LETTER TO THE EDITOR

Can one’s desire for Communion contradict truth, supersede Church teaching?

Posted

TO THE EDITOR:

I read with interest Father Najim’s pastoral reflection on the Divorced and Remarried. In it, Father Najim seeks to apply Pope Francis’ counsel of “building a culture of accompaniment” to the situation of Joe and Maria. However, I do not believe his logic to be the way forward.

Father Najim’s reflection seems to suggest a way around the answer “no” – an alternative path in a new marriage without an annulment. He asks, “Do we really believe that if Joe and Maria suddenly died in a tragic accident that they would be eternally separated from God because Joe did not receive his annulment and they continued to live their conjugal life?” In Genesis chapter 3, we hear a similar question: “Did God really tell you not to eat of any of the trees in the garden…. Surely, you will not die.” Father Najim’s logic suggests there is an alternative way forward apart from God’s law.

As a husband and father this logic is concerning to me. How can my wife and I teach our 12-year-old daughter, on the one hand, that we are to form our consciences by the objective truth revealed by God through His Church; then on the other, that if her desires contradict truth, conscience can supersede the Church’s teaching? Can conscience override objective truth? Can the pastoral practice of the Church somehow contradict or depart from God’s revealed truth? Does Father Najim mean to suggest that objective truth can be altered (relativism)? Surely this is not the way forward.

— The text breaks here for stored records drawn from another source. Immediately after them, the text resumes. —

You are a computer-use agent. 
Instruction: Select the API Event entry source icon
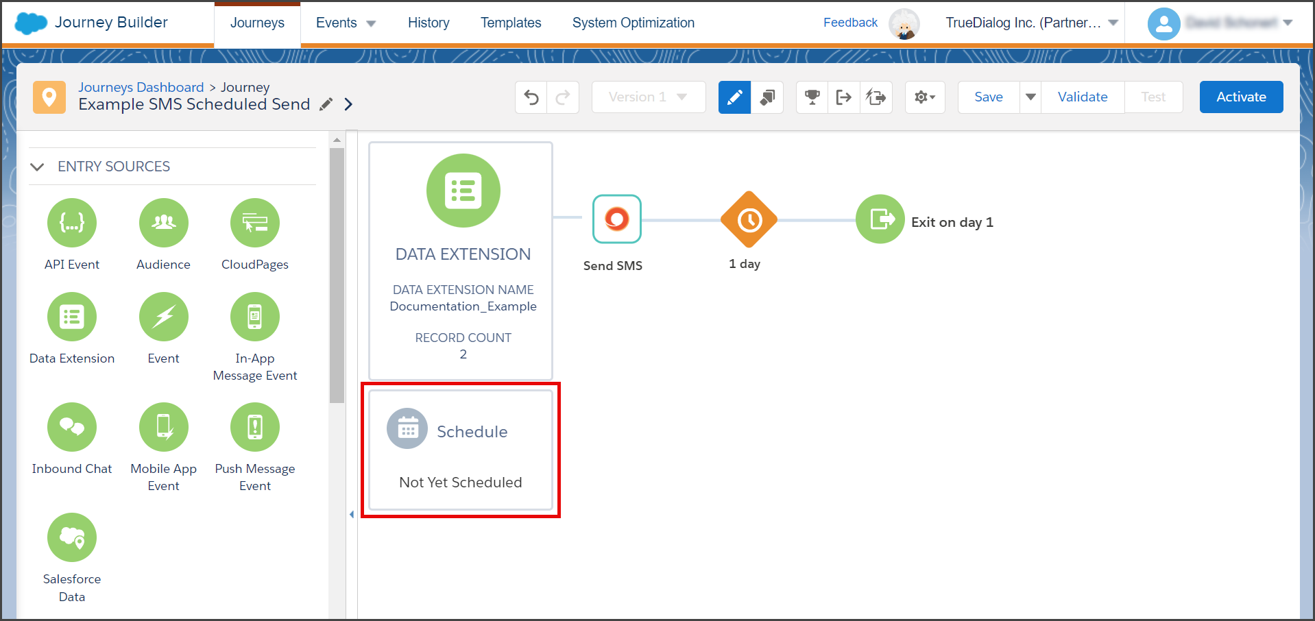pyautogui.click(x=72, y=223)
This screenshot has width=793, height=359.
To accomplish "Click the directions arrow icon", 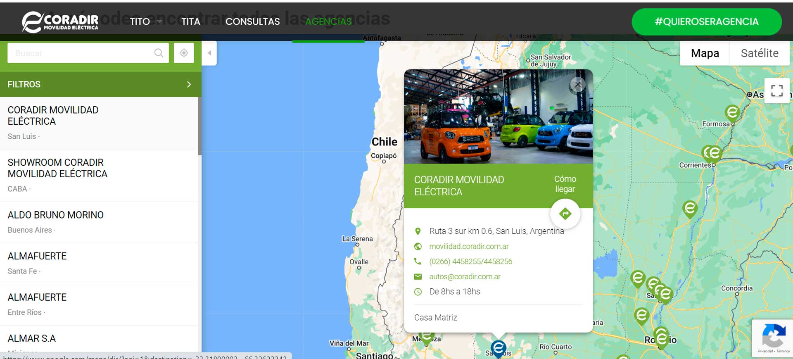I will click(x=565, y=214).
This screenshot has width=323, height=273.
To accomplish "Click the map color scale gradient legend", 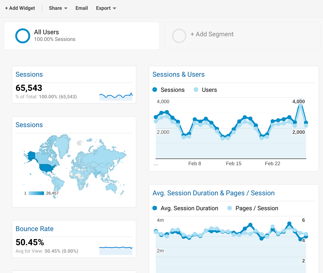I will coord(36,193).
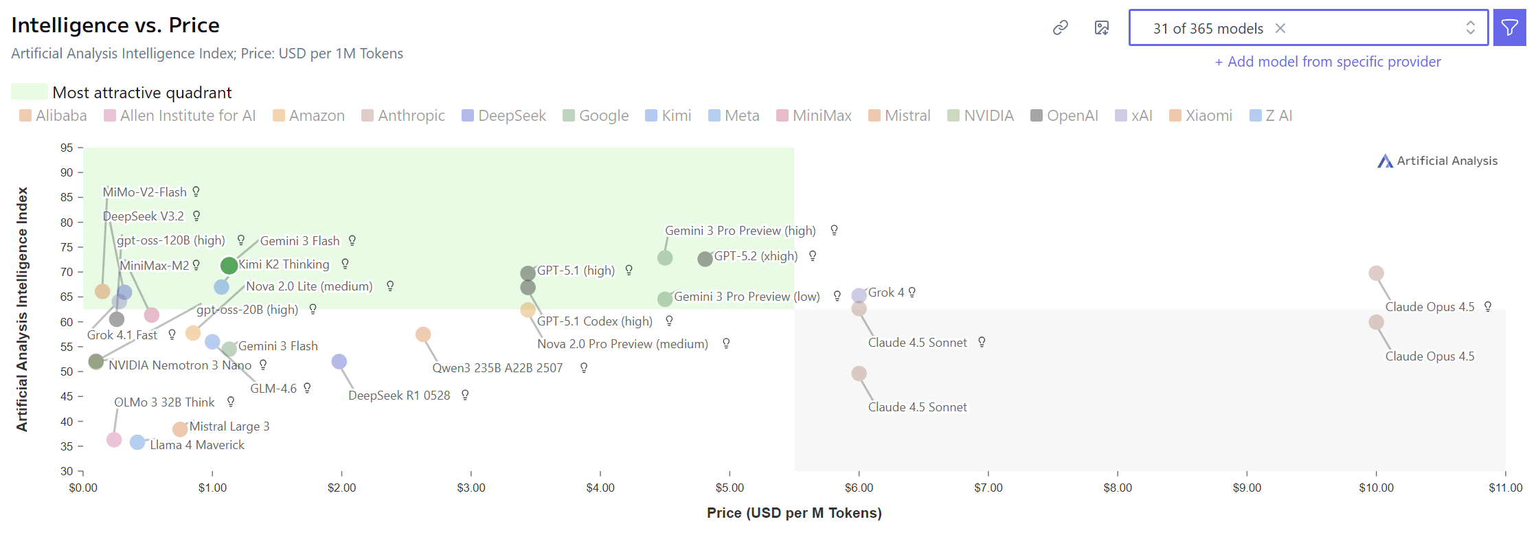
Task: Click lightbulb icon next to Grok 4
Action: point(912,292)

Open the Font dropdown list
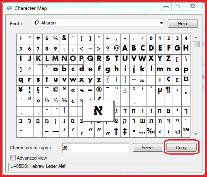tap(161, 23)
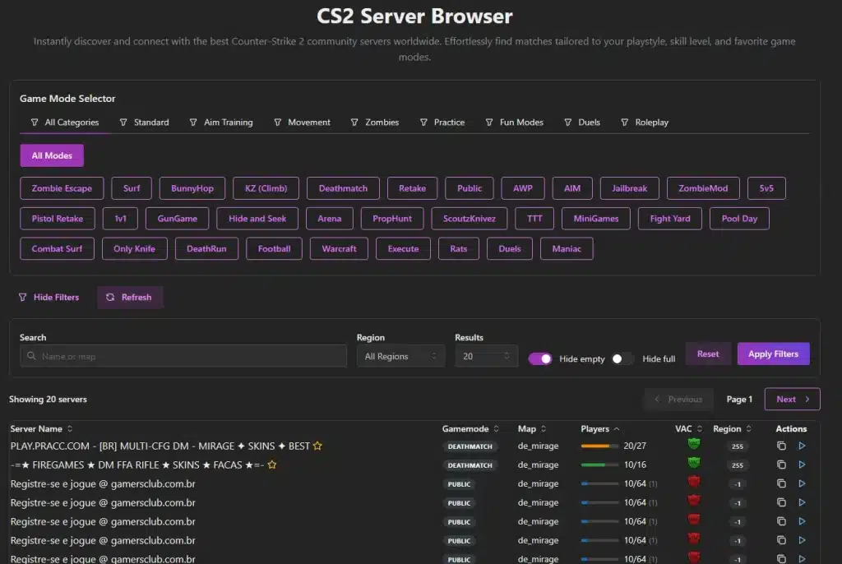Click the Apply Filters button
This screenshot has width=842, height=564.
773,353
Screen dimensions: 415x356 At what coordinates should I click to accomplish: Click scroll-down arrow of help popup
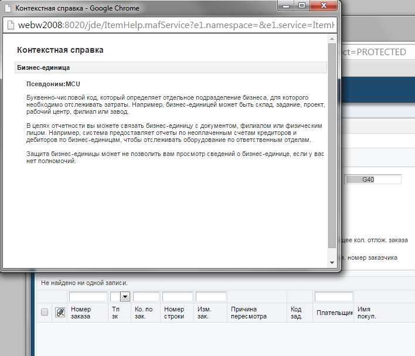point(332,262)
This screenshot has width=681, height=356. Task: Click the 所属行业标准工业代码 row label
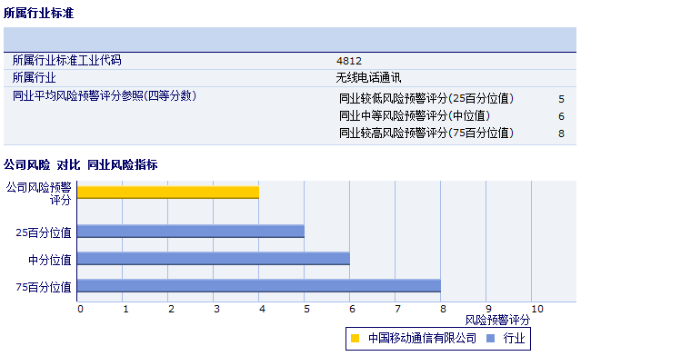pos(67,60)
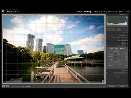This screenshot has width=131, height=98.
Task: Open Before/After comparison view icon
Action: click(x=7, y=86)
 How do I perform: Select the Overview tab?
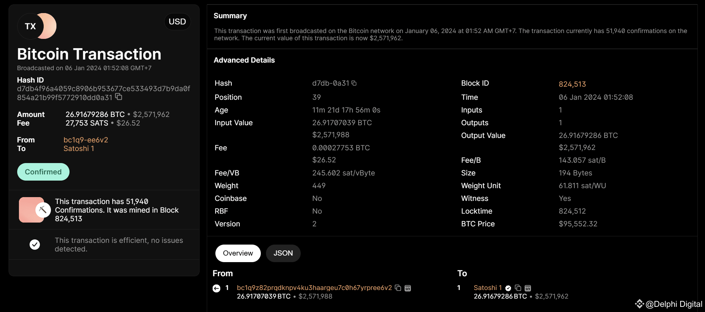click(x=238, y=253)
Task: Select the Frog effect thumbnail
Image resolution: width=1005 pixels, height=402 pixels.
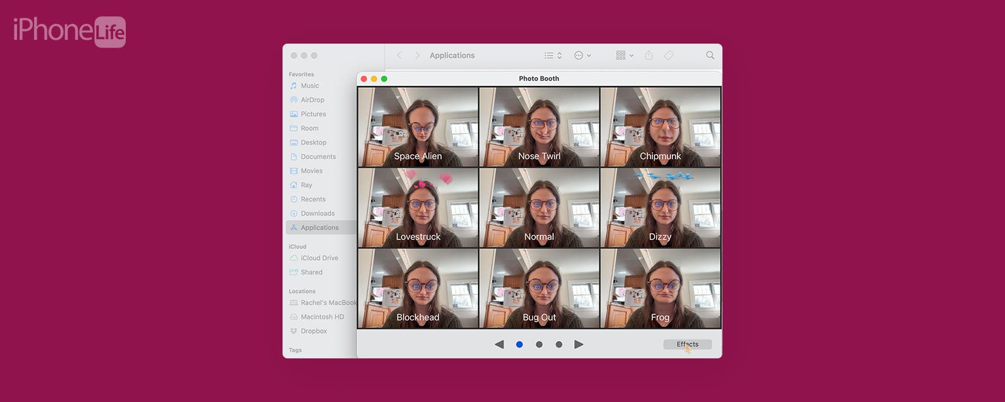Action: pos(660,288)
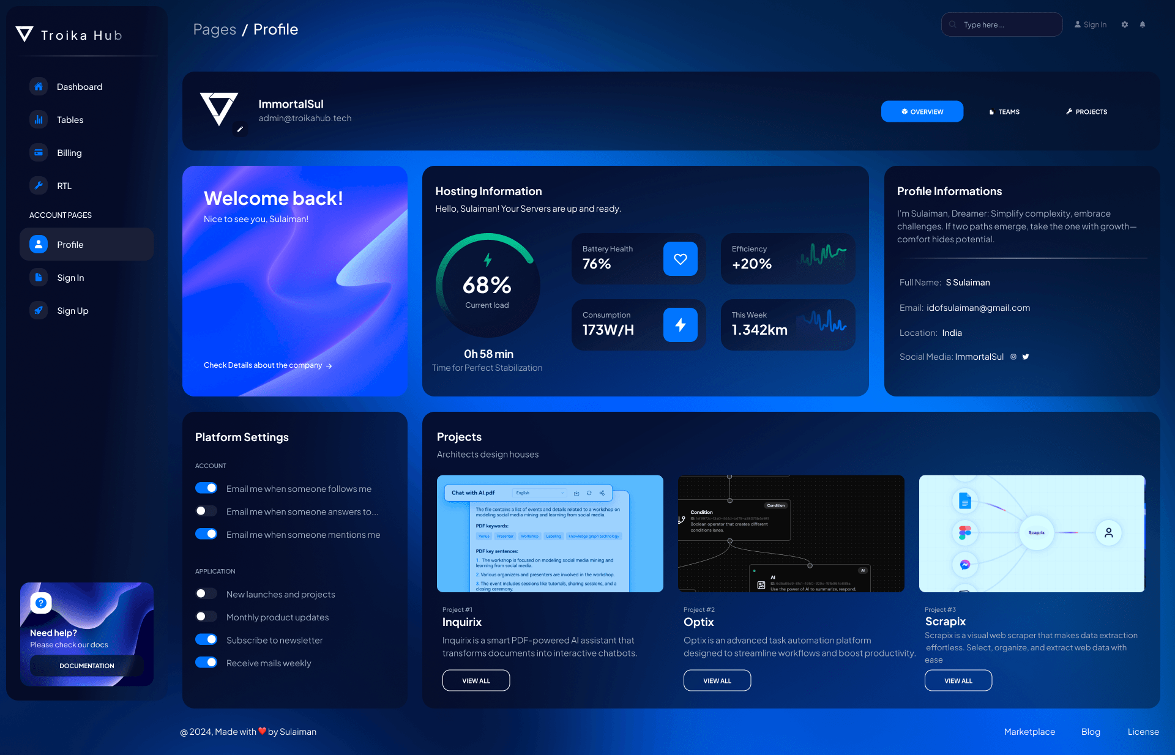Select the Billing sidebar icon
This screenshot has height=755, width=1175.
(x=38, y=152)
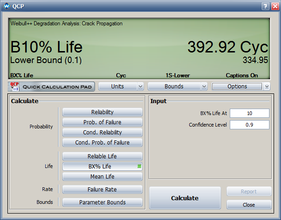This screenshot has height=220, width=281.
Task: Choose Cond. Prob. of Failure option
Action: (x=102, y=143)
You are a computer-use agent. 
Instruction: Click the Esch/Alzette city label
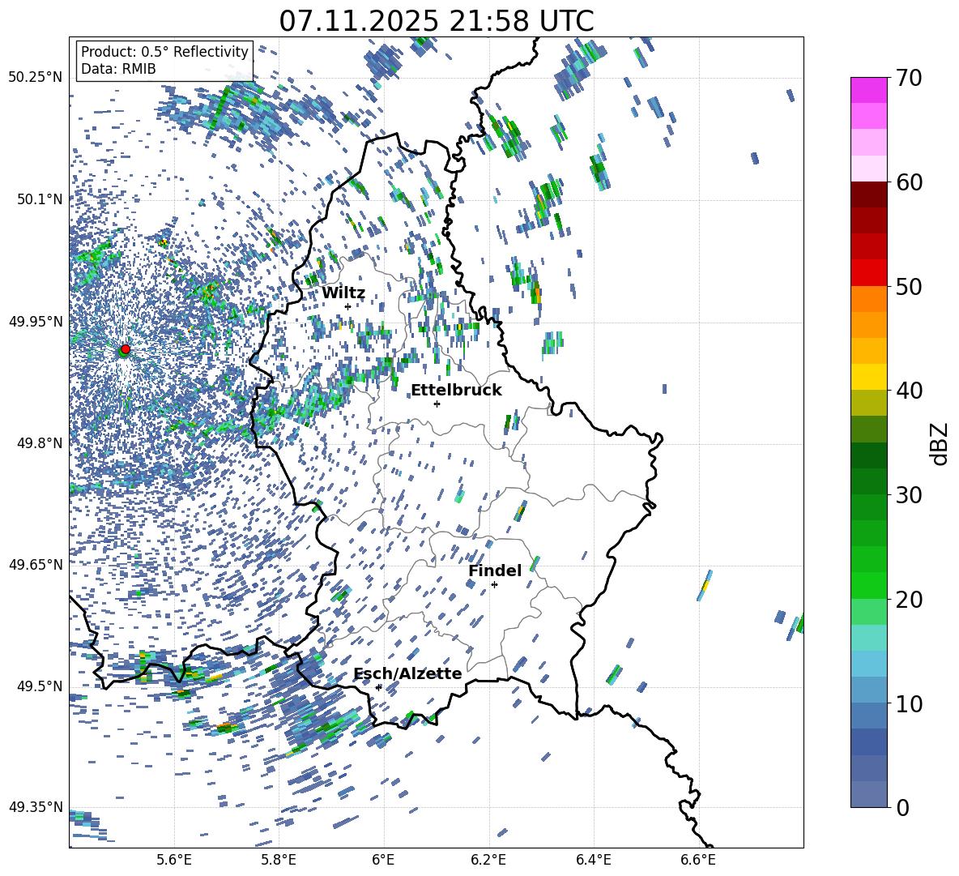[407, 673]
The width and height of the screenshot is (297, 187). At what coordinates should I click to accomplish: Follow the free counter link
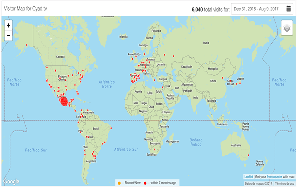[x=274, y=177]
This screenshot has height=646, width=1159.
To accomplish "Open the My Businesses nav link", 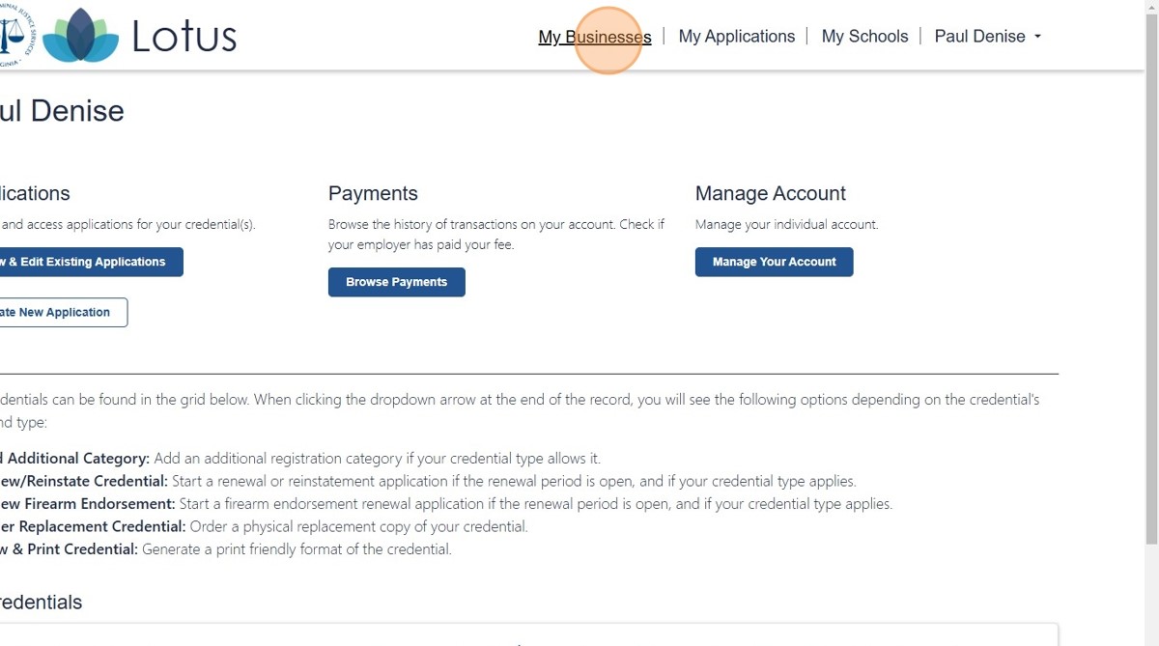I will (595, 37).
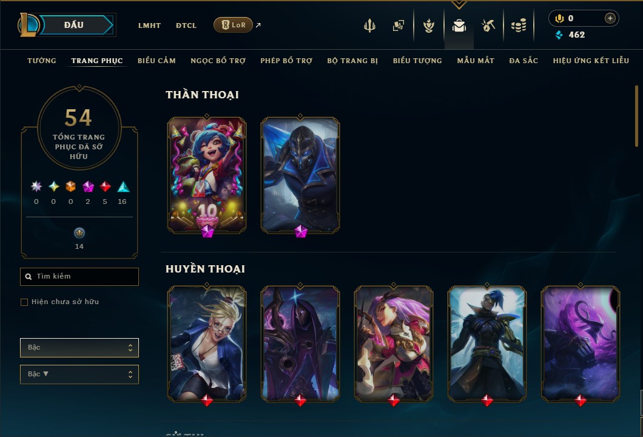Screen dimensions: 643x437
Task: Open the Clash trident icon
Action: 369,25
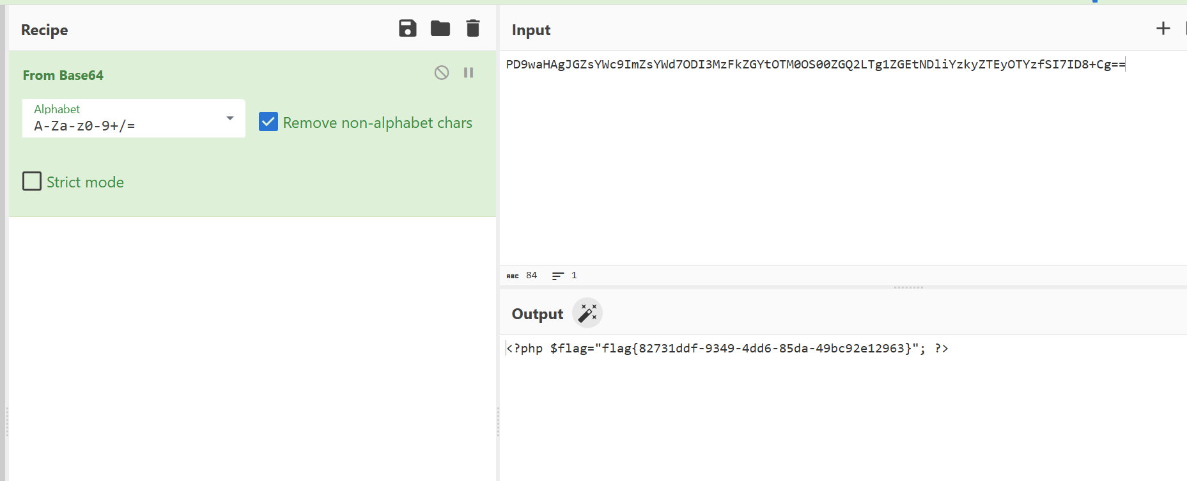Click the Input pane heading
Screen dimensions: 1187x481
pos(531,30)
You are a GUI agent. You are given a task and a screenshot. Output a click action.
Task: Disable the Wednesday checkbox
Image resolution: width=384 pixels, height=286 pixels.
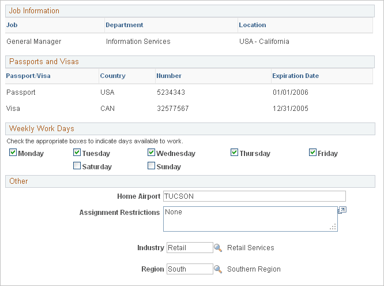pos(151,153)
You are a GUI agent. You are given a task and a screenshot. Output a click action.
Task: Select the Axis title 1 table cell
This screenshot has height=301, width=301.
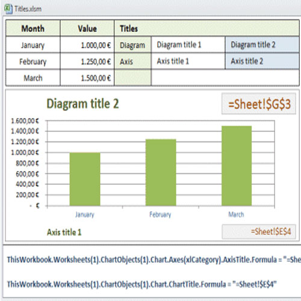(x=188, y=61)
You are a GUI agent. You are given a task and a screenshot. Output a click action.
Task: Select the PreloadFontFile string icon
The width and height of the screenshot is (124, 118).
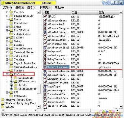[x=45, y=98]
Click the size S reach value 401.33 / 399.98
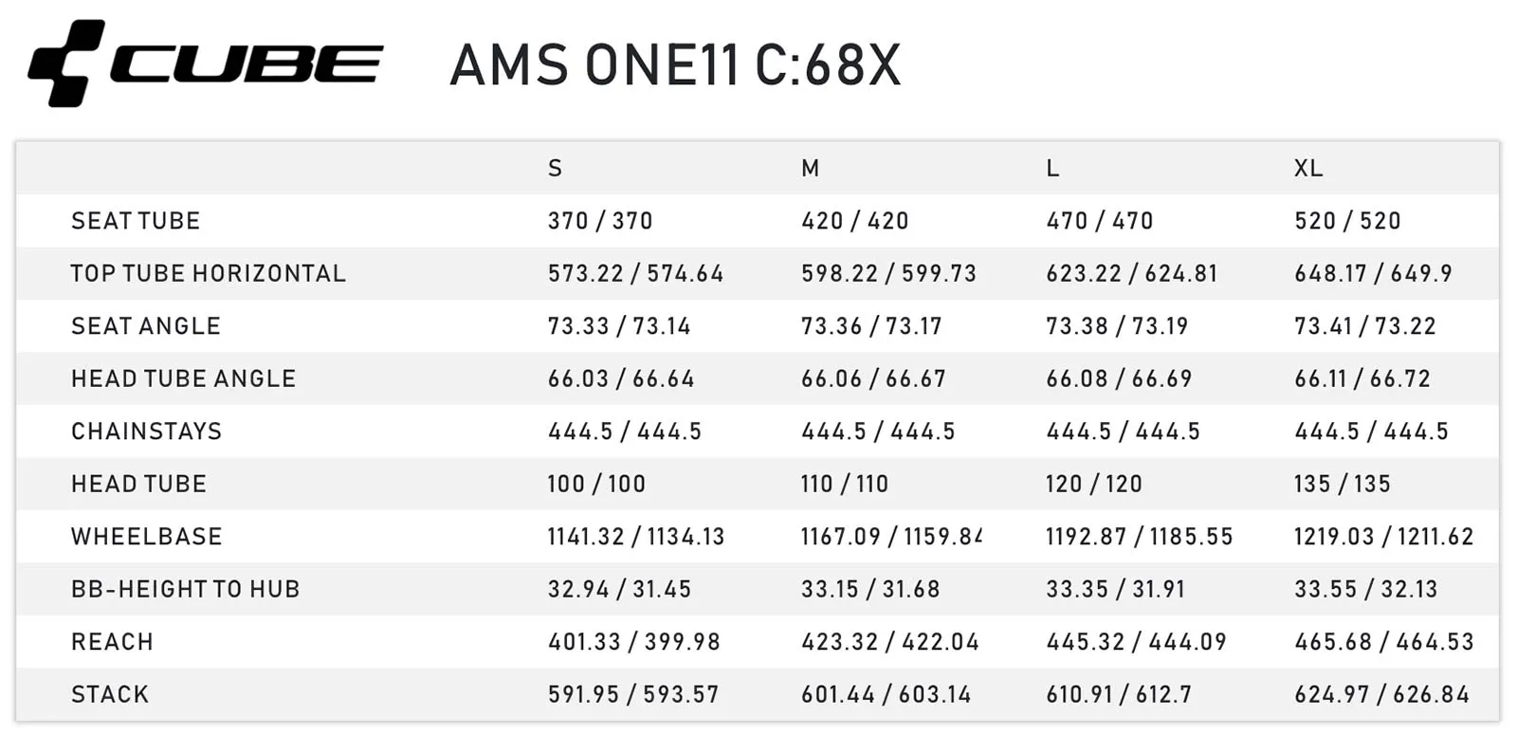 pos(634,642)
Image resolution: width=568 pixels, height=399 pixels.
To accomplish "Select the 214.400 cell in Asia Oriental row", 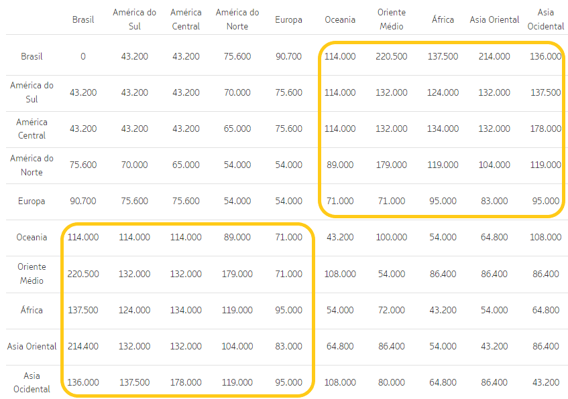I will click(83, 346).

A both/and approach, such as Pope Francis’ metaphor of the Church as a “field hospital” can be a way forward. Apply preventative medicine by renewing and strengthening the Marriage Preparation process. Strong spiritual formation leads the engaged couple to seek life-long conversion and embrace the call to holiness and the richness of married love. “I have come that they may have life, and have it to the full” will drive dialogue which seeks to bind wounds and promote healing for the divorced and remarried. Love is the way forward. Anything less than the fullness of truth impedes true sacrificial love and puts souls in jeopardy.